* ACTIVITY *
Leave out the pictures and retype, exactly, the lines below from the line with "Select the Python" up to and including the line with "Toggle the Générer les supports checkbox", nothing more.

* RECORDS SUPPLIED *
⁂

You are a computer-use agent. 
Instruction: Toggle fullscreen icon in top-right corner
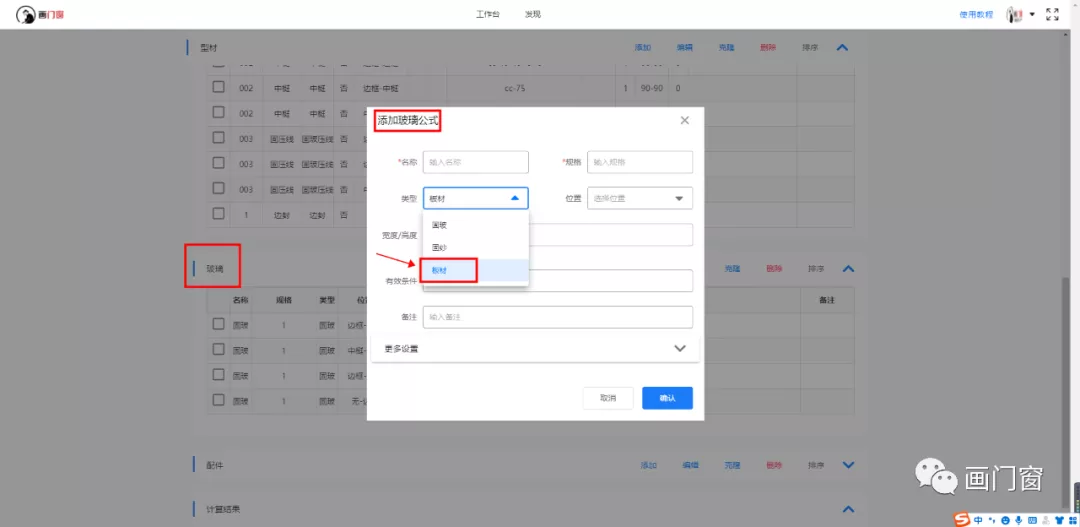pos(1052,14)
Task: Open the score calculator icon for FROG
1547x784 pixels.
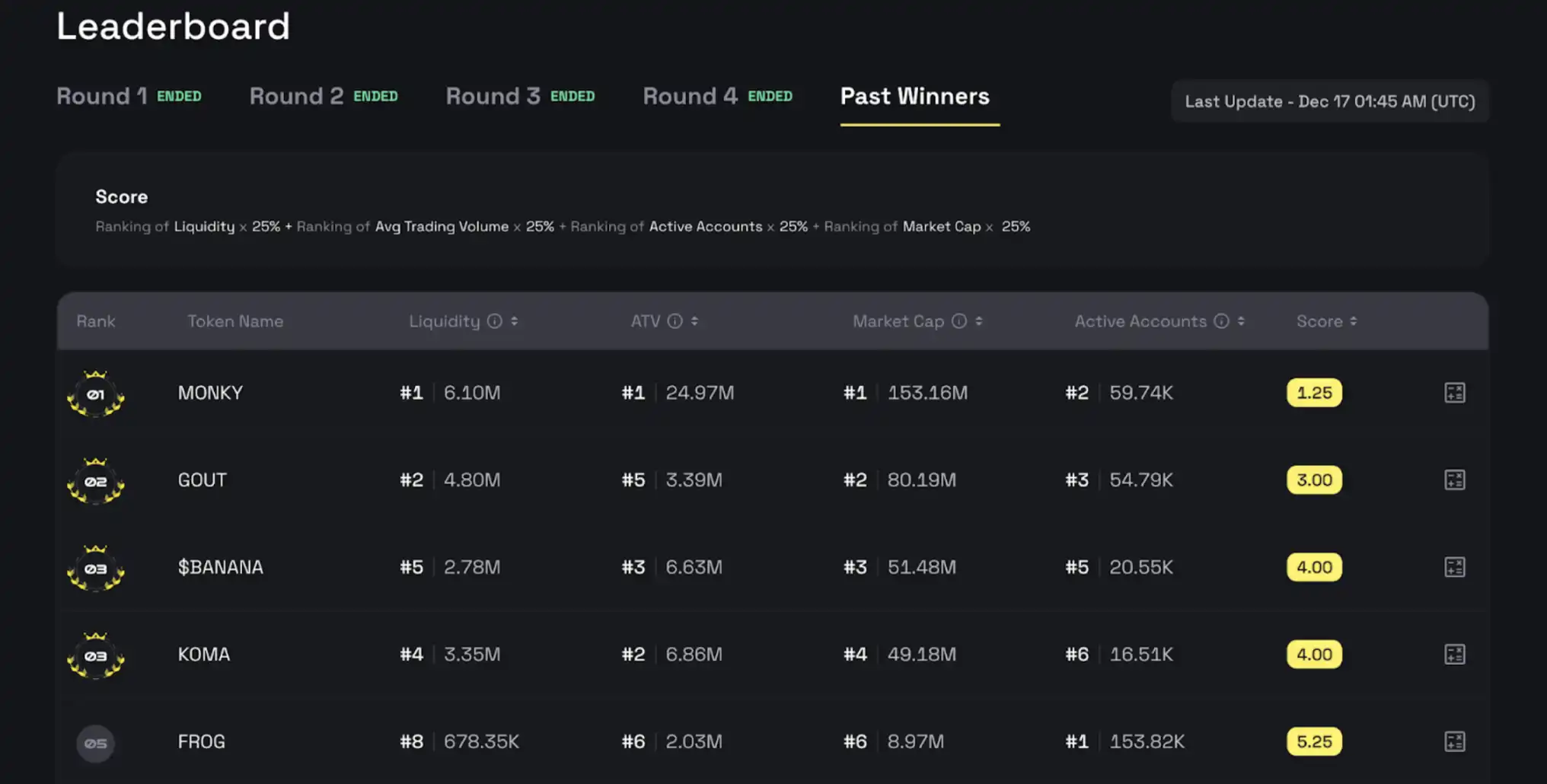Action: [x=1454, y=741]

⁂

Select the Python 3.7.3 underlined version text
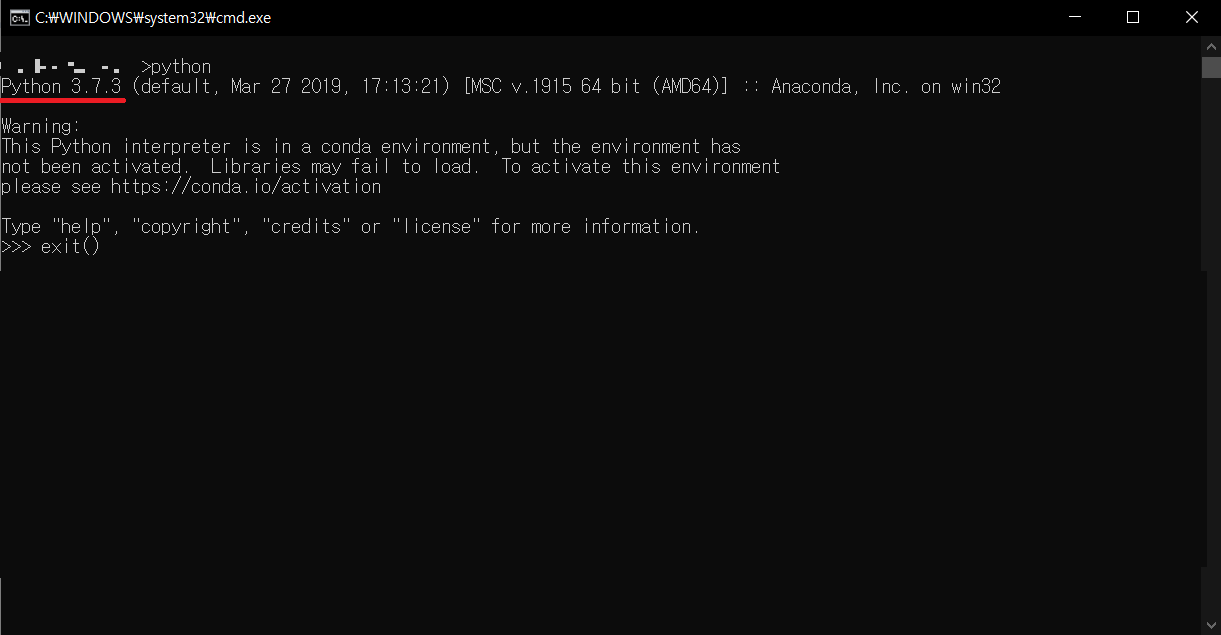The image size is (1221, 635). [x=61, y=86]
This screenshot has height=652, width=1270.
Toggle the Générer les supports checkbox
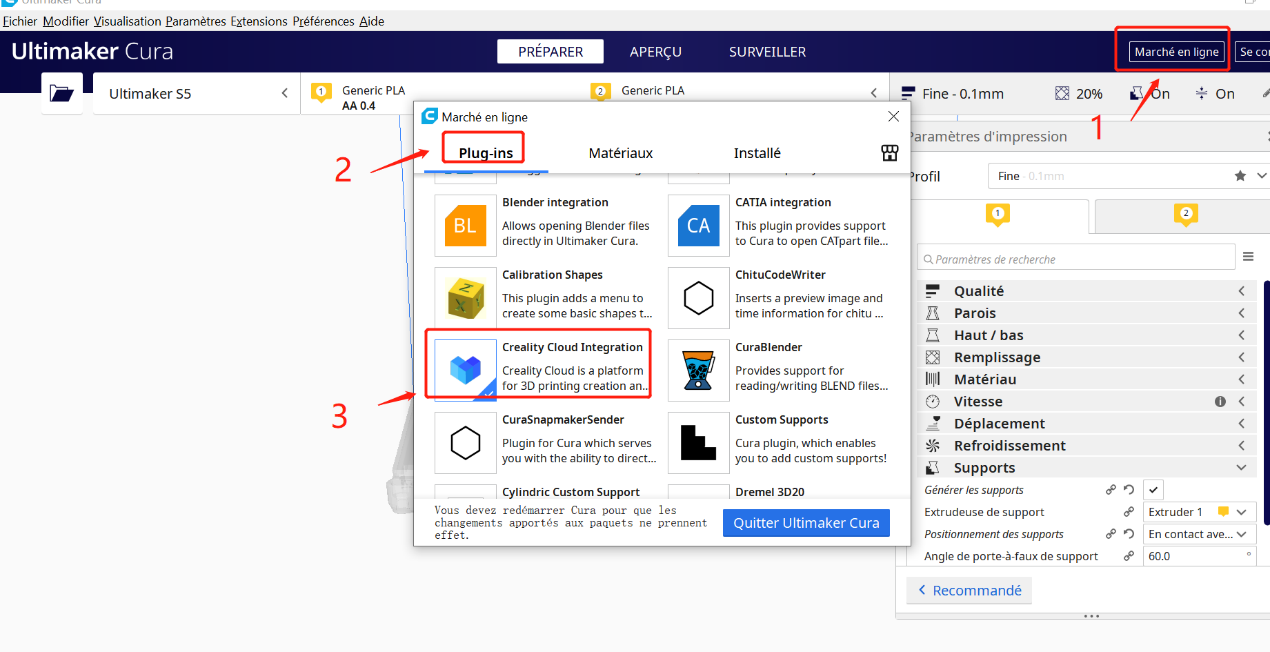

⁂

* SOLUTION FOR THIS PROBLEM *
Select the Python 3.7.3 underlined version text
The image size is (1221, 635). [x=61, y=86]
This screenshot has height=652, width=1270.
Toggle the Générer les supports checkbox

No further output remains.